──────── Given passage ────────
In this July 16, 2004, file photo, is a gray wolf at the Wildlife Science Center in Forest Lake, Minn. Legislation introduced Thursday by group of senators seeks a five-year moratorium on Minnesota’s wolf hunting season and calls for other options to control the wolf population. Dawn Villella | Associated Press

ST. PAUL — Legislation was introduced Thursday to place a five-year moratorium on Minnesota’s wolf hunting season and call for other options for wolf population control.

The bill seeks to reinstate a five-year waiting period between when the federal government dropped wolves off the endangered species list — which happened in 2011 — and a potential hunting season. That five-year delay was supported by a wolf task force, the Department of Natural Resources and the 2000 Minnesota Legislature, but was erased by the 2012 Legislature.

Under the Senate bill, there could be no wolf hunting until July 1, 2018.

“After that time, the commissioner may prescribe open seasons and restrictions for taking wolves, but only if population management is deemed necessary and other means for controlling the wolf population are explored,” the bill states. “The commissioner must provide opportunity for public comment.”

DNR officials maintain that the public had the opportunity to voice opinions about the wolf season early last year. And because the delisting process took several years, the five-year waiting period wasn’t necessary, said Chris Niskanen, DNR communications director.
──────── Supplied entries ────────
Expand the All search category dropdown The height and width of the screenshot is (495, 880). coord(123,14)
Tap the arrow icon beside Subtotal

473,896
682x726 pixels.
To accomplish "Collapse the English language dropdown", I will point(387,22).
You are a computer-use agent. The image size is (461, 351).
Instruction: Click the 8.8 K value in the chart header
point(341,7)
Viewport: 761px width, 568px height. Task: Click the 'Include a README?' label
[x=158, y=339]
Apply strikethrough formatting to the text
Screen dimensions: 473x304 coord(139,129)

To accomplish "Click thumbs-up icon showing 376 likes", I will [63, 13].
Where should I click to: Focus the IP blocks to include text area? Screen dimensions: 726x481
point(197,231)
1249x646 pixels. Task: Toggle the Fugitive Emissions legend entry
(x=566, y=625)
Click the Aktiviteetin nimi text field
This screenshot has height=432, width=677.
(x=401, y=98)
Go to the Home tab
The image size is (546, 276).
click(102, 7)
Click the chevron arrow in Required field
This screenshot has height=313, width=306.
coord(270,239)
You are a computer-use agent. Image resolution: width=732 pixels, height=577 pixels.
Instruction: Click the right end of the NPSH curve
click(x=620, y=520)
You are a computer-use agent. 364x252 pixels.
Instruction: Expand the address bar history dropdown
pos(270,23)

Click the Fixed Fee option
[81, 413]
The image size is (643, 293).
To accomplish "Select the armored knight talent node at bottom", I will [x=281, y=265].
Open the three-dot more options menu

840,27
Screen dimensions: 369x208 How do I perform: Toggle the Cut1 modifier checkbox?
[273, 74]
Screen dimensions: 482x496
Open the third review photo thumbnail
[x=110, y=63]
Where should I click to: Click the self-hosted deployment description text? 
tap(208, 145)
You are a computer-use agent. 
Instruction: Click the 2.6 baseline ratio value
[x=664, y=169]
────────
• [Task goal]: Carry the news story on Minnesota's proposed wolf hunting moratorium forward from the point where it stops. The material plays no part in this work.

• [The answer]:
“The five-year waiting period was established in 2000,” Niskanen said. “Delisting was expected in 2003, but the first delisting didn’t occur until 2007. The gist of this is, the state has proven it can manage wolves in a sustainable way. Like the management of other species, we can do it sustainably through hunting and other management practices.”

An influential group of senators is backing the five-year moratorium: The chief sponsor is Majority Whip Chris Eaton, DFL-Brooklyn Center. The co-sponsors include Minority Leader David Hann, R-Eden Prairie, Senate President Sandra Pappas, DFL-St. Paul, and Sens. David Senjem, R-Rochester, and Terri Bonoff, D-Minnetonka.

“This is about fairness and doing the right thing for the majority of Minnesotans that do not want a wolf hunt,” Eaton said in a statement released Thursday morning. Some 79 percent of respondents to a non-scientific DNR survey opposed the recreational hunting, trapping and snaring of wolves.

“Minnesotans want to have a reasonable dialogue on this issue and a five-year wait will allow us to determine how best to manage our wolves responsibly,” Eaton said.

So far there is no House version of the bill, which faces an uphill battle considering it was the Legislature that essentially ordered the DNR last year to start the hunting and trapping season. However, there are 50 new legislators serving this session.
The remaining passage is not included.